Where the wins come from

  • SIMD scanning: simd-json uses wide registers to detect structural characters and validate UTF‑8 fast. This accelerates both small and large documents.
  • In-place unescaping: Strings without escapes can be returned as &str pointing into the input, eliminating per-field allocations. In our control messages, this removed multiple allocs (op, node, tags).
  • Fewer bound checks and branches on the hot path, especially noticeable in larger payloads.

Sharp edges and caveats

  • &mut [u8] required: If your pipeline is &str-only, you’ll pay an extra copy. That alone can erase any advantage on tiny messages.
  • Zero-copy only for strings: Numeric arrays must still be parsed and allocated (both parsers pay this cost).
  • Strict JSON: simd-json adheres closely to RFC 8259. Don’t expect JSON5/trailing commas/etc.
  • CPU features matter: Without AVX2/NEON, speedups are smaller.
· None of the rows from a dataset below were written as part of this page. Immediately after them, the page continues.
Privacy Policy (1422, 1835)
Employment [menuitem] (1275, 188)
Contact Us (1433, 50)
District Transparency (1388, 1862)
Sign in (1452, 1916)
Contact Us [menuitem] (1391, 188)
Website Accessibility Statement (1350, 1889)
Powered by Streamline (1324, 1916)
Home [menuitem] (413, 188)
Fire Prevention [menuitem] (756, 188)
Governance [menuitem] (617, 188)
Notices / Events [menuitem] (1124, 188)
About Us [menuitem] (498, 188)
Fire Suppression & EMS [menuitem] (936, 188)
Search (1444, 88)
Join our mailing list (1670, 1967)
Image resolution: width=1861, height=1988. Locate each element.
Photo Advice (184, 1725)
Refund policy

Build with target-cpu=native in production.
  • Error messages: serde_json’s errors can be a bit friendlier; simd-json’s are fine but more terse.

Micro-optimizations that actually moved the needle

  • Use lifetimes and Cow<'a, str> for string fields you read-and-discard quickly. Add #[serde(borrow)] to enable borrowing.
  • Pre-size BytesMut with the frame length and read_exact into it; avoid intermediate copies or String allocations.
  • Keep deserialization off your async executor hot lanes if it’s heavy: move to a dedicated CPU pool when parsing multi‑KB telemetry batches.
  • Compiler flags: opt-level=3, LTO=fat, codegen-units=1 reduced noise and improved tail latency for the parsing thread.

When to stick with serde_json

  • Control messages are tiny and low volume; your bottleneck is syscalls, not parsing.
  • You cannot obtain a mutable buffer (e.g., parsing from &str coming from a library you can’t change).
  • You need exact behavior parity with serde_json-internals or rely on features simd-json doesn’t expose.

TL;DR of our migration

  • Drop-in swap for the Deserialize path required only:
    • Updating Cargo.toml and using simd_json::serde::from_slice(&mut buf) instead of serde_json::from_slice(&buf).
    • Switching stringy fields to Cow<'a, str> with #[serde(borrow)].
    • Ensuring IPC reads deliver writable bytes (BytesMut) and discarding mutated buffers after parse.
  • The deserialize hot path sped up 1.5–2.5x in our representative loads with AVX2 enabled.

Repro checklist

  • Clone your representative IPC frames and bench with Criterion using iter_batched so both parsers pay the same setup cost.
  • Compile with target-cpu=native on your target hardware.
  • Validate correctness with serde round-trips and property tests before flipping traffic.

If your IPC budget includes “JSON parse time” as a measurable line item, simd-json is very likely worth it—provided you feed it a mutable buffer and let it borrow your strings.